DATA EXTRACT:

· · · · ·

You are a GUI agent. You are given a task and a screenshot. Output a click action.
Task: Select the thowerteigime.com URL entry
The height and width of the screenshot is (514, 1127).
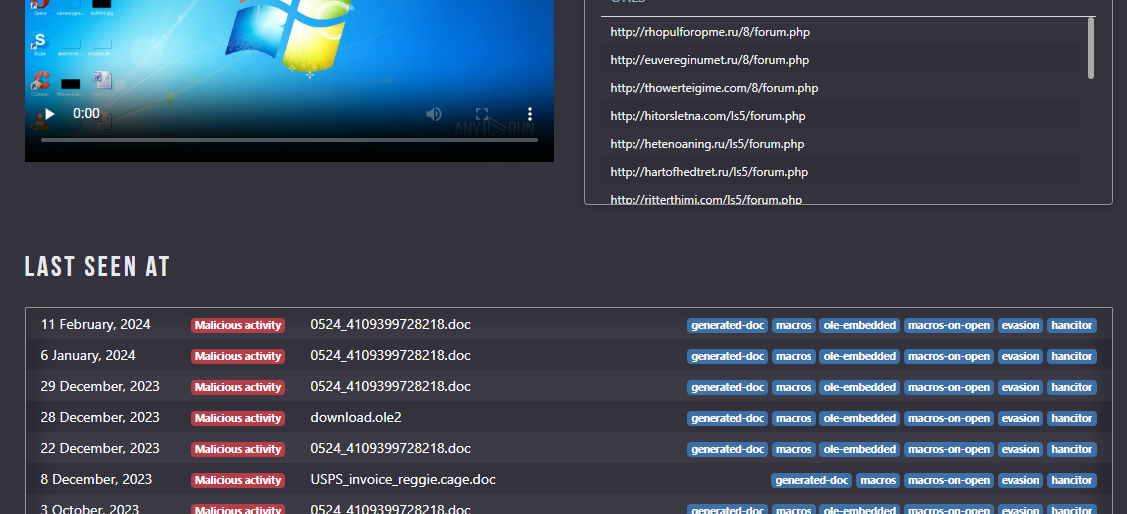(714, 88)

· · · · ·

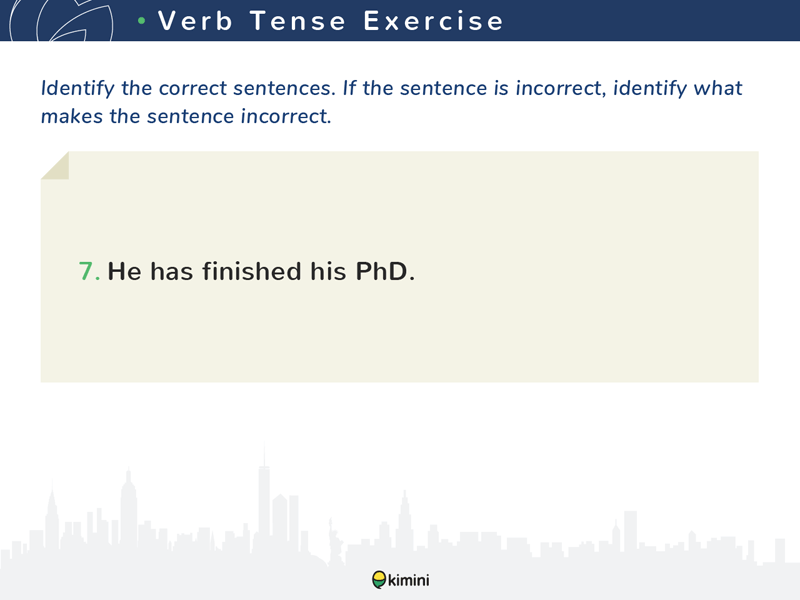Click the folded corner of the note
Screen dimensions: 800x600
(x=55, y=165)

· · · · ·

Extract each line in the rows above that contains the string "screenshot".

ANSWER:
You are a GUI agent. You are given a task and a screenshot. Output a click action.
The height and width of the screenshot is (514, 1127).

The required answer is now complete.